▸ **Exercise directions**:
After locating the line with "Task: Open the", repeat it and every following line to the end of the listing, exactly. Omit the pictures.

_____

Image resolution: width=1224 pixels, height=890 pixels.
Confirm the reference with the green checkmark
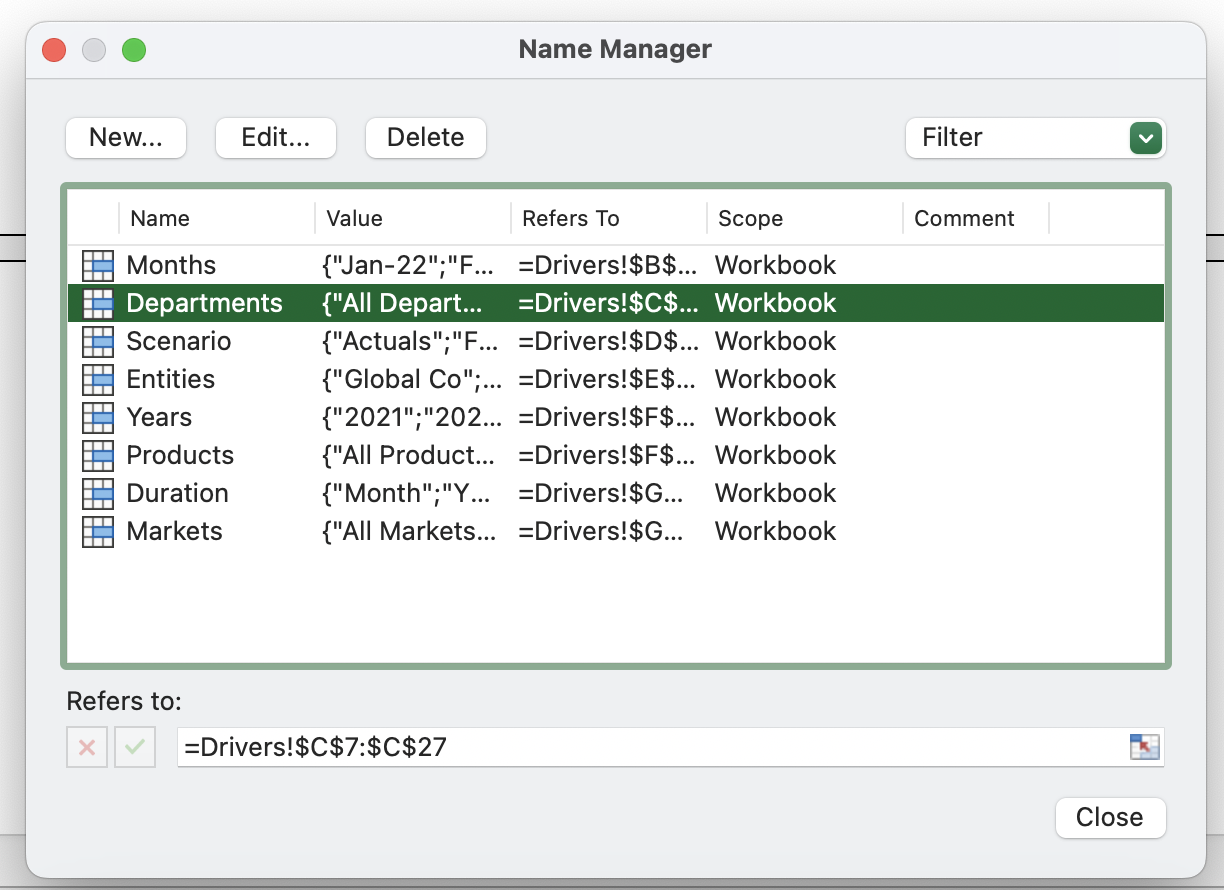click(x=135, y=746)
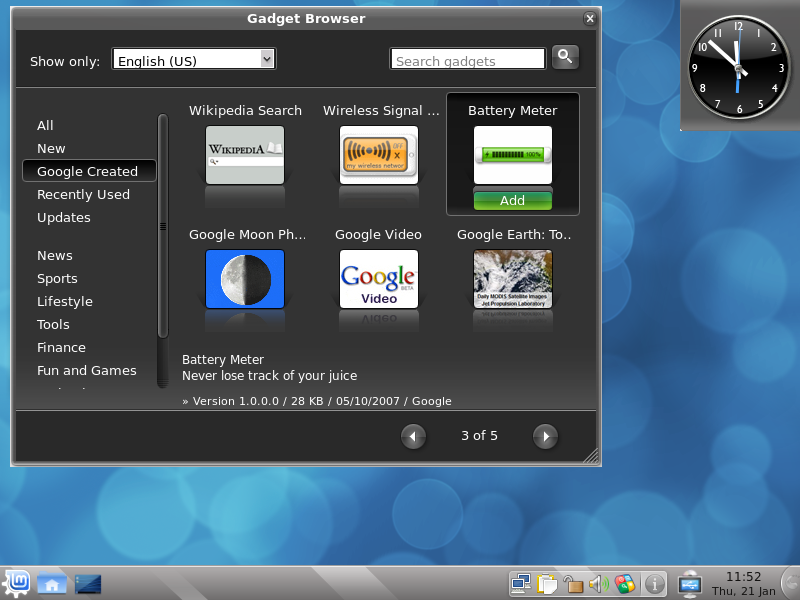Go to the next page of gadgets
Image resolution: width=800 pixels, height=600 pixels.
pos(545,436)

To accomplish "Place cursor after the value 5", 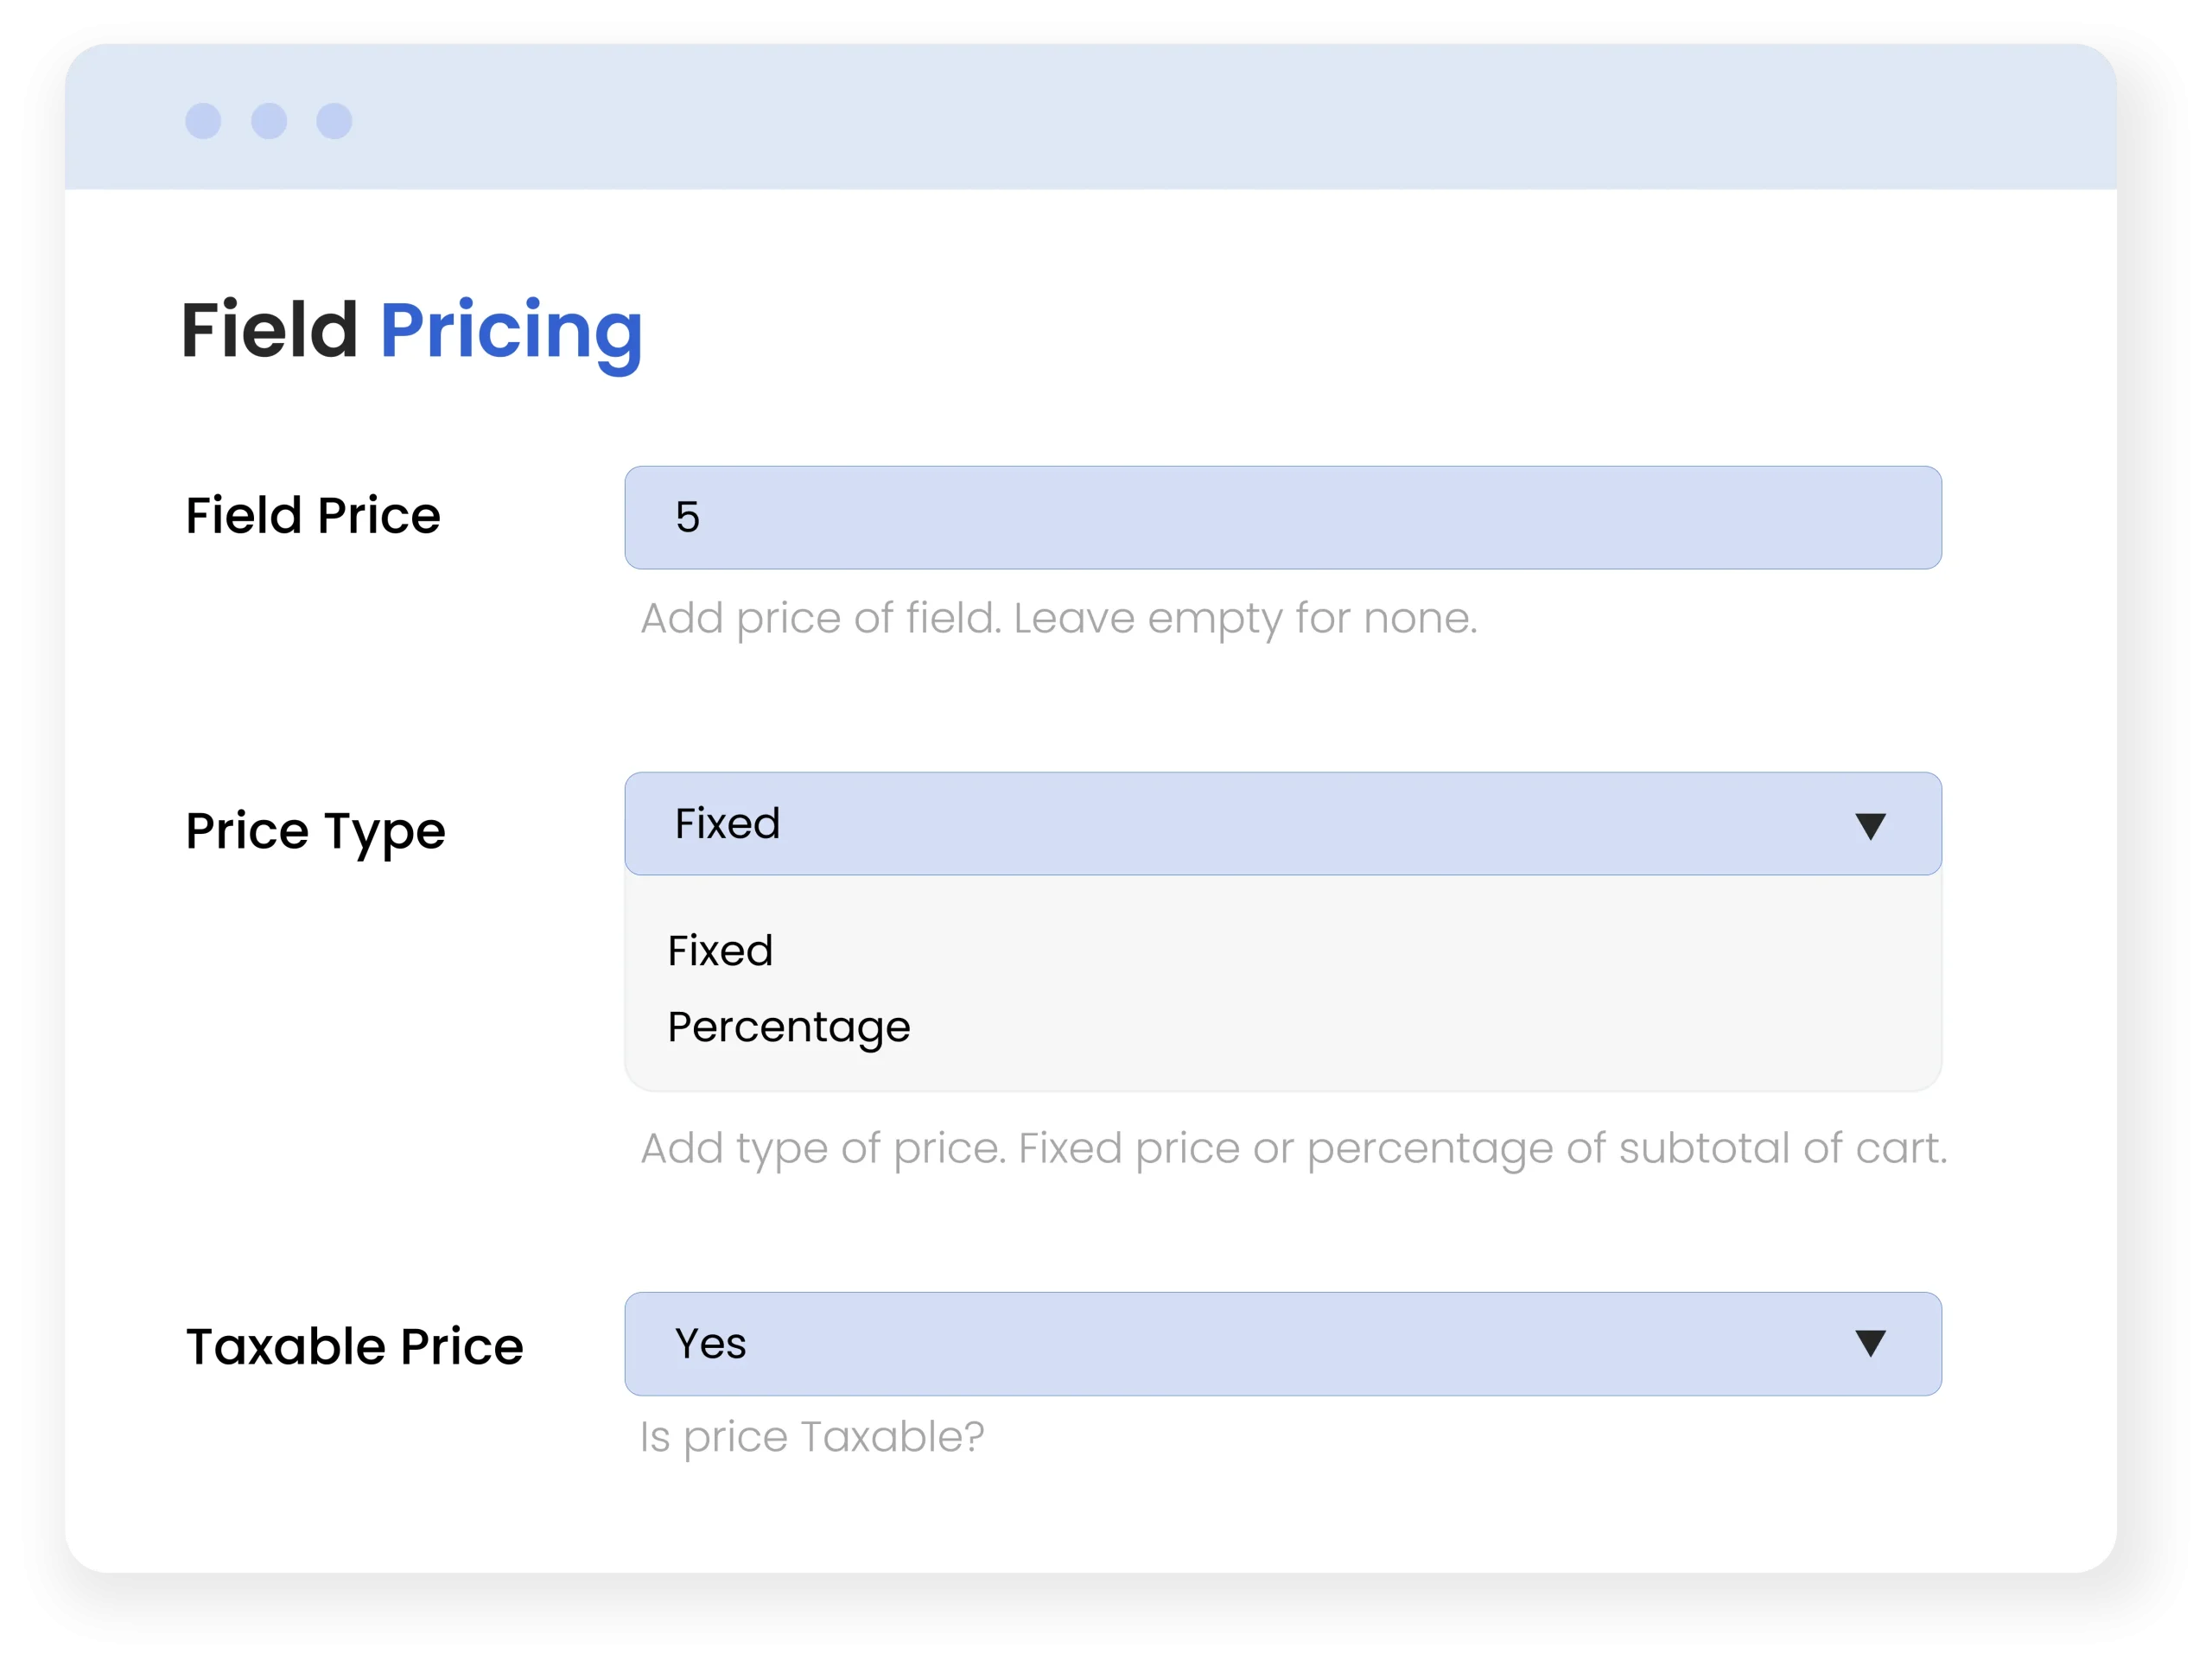I will click(704, 518).
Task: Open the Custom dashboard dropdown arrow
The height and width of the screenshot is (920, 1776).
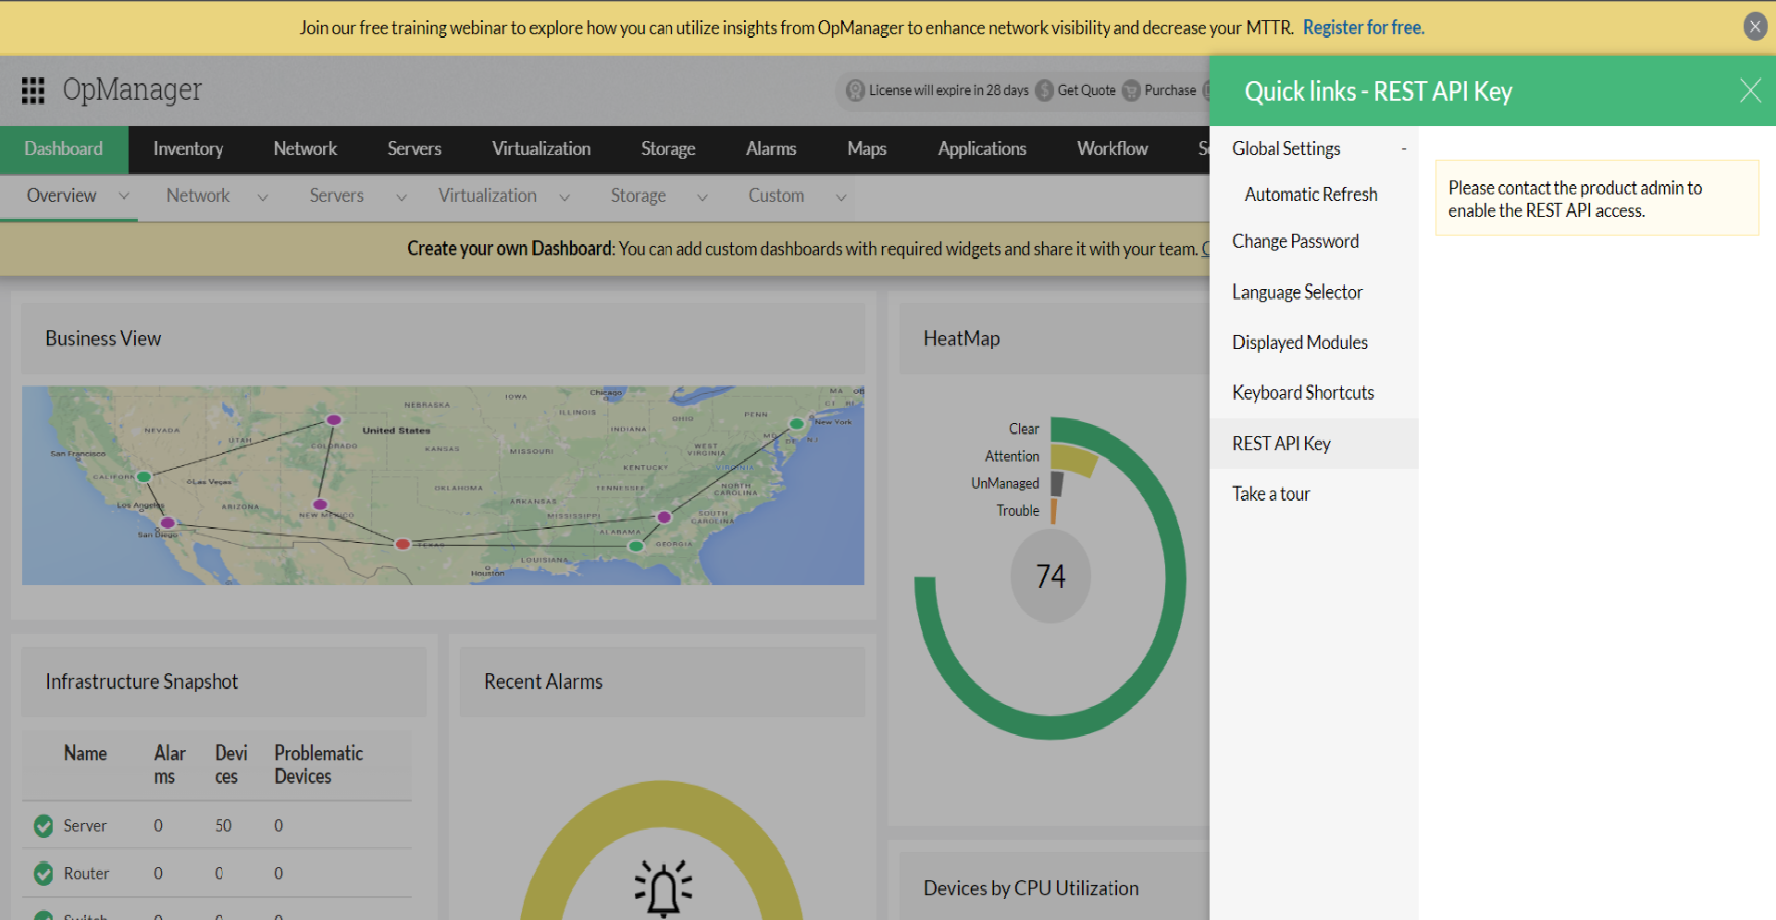Action: coord(841,197)
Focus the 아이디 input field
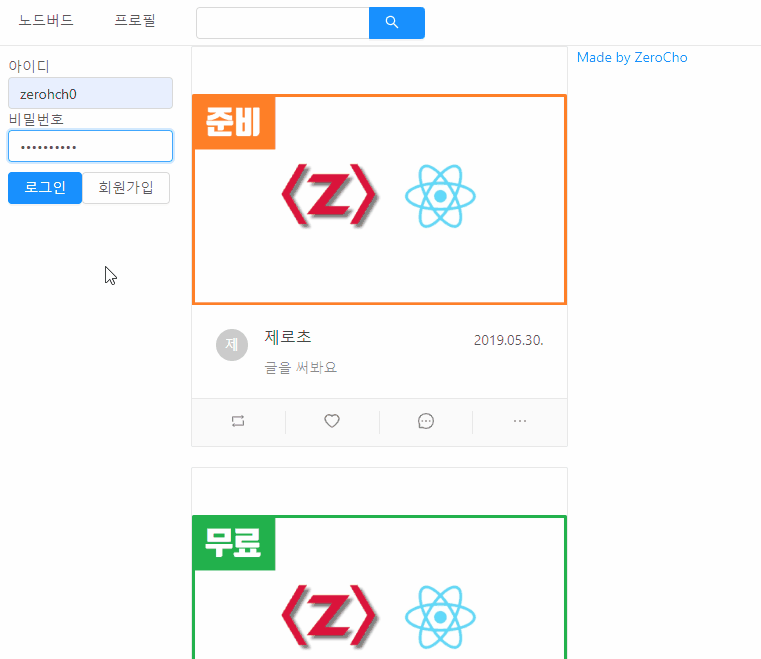761x659 pixels. (x=90, y=93)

_____

▸ **Your response**:
Task: Open the Custom dashboard dropdown arrow
The height and width of the screenshot is (920, 1776).
Action: coord(841,197)
Focus the 아이디 input field
761x659 pixels. (x=90, y=93)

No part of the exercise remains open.